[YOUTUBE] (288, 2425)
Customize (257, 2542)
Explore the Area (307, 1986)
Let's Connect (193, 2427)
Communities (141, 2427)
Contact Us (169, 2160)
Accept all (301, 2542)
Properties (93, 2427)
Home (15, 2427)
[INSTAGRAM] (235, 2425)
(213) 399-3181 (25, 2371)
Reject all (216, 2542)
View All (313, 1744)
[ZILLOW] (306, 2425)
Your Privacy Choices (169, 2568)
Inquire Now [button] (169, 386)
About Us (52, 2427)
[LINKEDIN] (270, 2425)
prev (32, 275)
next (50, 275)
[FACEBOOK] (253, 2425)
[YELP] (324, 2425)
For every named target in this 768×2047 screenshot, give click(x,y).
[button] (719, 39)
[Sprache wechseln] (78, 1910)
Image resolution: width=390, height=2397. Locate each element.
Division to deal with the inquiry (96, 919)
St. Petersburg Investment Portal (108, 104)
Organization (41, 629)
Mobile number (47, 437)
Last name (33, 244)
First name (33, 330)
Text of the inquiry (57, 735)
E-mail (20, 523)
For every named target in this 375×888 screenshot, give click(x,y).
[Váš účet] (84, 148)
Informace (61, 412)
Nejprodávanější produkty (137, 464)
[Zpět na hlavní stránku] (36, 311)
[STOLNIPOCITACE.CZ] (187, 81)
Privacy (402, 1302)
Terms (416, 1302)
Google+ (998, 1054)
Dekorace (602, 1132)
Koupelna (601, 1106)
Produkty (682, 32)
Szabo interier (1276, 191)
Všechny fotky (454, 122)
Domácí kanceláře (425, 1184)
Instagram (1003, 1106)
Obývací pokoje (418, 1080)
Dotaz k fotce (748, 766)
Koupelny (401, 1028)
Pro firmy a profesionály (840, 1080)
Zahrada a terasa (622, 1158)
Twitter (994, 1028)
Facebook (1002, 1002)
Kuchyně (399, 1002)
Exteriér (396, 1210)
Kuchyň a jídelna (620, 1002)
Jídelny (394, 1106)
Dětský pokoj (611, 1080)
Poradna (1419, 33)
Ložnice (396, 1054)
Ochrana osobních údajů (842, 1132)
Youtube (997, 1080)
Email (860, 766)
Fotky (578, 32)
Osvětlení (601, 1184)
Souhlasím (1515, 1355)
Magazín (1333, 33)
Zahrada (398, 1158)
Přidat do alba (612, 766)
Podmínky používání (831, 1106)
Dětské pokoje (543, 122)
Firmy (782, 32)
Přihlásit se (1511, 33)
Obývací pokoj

• **YOUR GOAL**
All of the material should be set down exactly as it reads.

• **RESPONSE TO THE TASK**
[YOUTUBE] (288, 2425)
Customize (257, 2542)
Explore the Area (307, 1986)
Let's Connect (193, 2427)
Communities (141, 2427)
Contact Us (169, 2160)
Accept all (301, 2542)
Properties (93, 2427)
Home (15, 2427)
[INSTAGRAM] (235, 2425)
(213) 399-3181 (25, 2371)
Reject all (216, 2542)
View All (313, 1744)
[ZILLOW] (306, 2425)
Your Privacy Choices (169, 2568)
Inquire Now [button] (169, 386)
About Us (52, 2427)
[LINKEDIN] (270, 2425)
prev (32, 275)
next (50, 275)
[FACEBOOK] (253, 2425)
[YELP] (324, 2425)
For every named target in this 768×2047 screenshot, give click(x,y).
[button] (719, 39)
[Sprache wechseln] (78, 1910)
Image resolution: width=390, height=2397. Locate each element.
Division to deal with the inquiry (96, 919)
St. Petersburg Investment Portal (108, 104)
Organization (41, 629)
Mobile number (47, 437)
Last name (33, 244)
First name (33, 330)
Text of the inquiry (57, 735)
E-mail (20, 523)
For every named target in this 375×888 screenshot, give click(x,y).
[Váš účet] (84, 148)
Informace (61, 412)
Nejprodávanější produkty (137, 464)
[Zpět na hlavní stránku] (36, 311)
[STOLNIPOCITACE.CZ] (187, 81)
Privacy (402, 1302)
Terms (416, 1302)
Google+ (998, 1054)
Dekorace (602, 1132)
Koupelna (601, 1106)
Produkty (682, 32)
Szabo interier (1276, 191)
Všechny fotky (454, 122)
Domácí kanceláře (425, 1184)
Instagram (1003, 1106)
Obývací pokoje (418, 1080)
Dotaz k fotce (748, 766)
Koupelny (401, 1028)
Pro firmy a profesionály (840, 1080)
Zahrada a terasa (622, 1158)
Twitter (994, 1028)
Facebook (1002, 1002)
Kuchyně (399, 1002)
Exteriér (396, 1210)
Kuchyň a jídelna (620, 1002)
Jídelny (394, 1106)
Dětský pokoj (611, 1080)
Poradna (1419, 33)
Ložnice (396, 1054)
Ochrana osobních údajů (842, 1132)
Youtube (997, 1080)
Email (860, 766)
Fotky (578, 32)
Osvětlení (601, 1184)
Souhlasím (1515, 1355)
Magazín (1333, 33)
Zahrada (398, 1158)
Přidat do alba (612, 766)
Podmínky používání (831, 1106)
Dětské pokoje (543, 122)
Firmy (782, 32)
Přihlásit se (1511, 33)
Obývací pokoj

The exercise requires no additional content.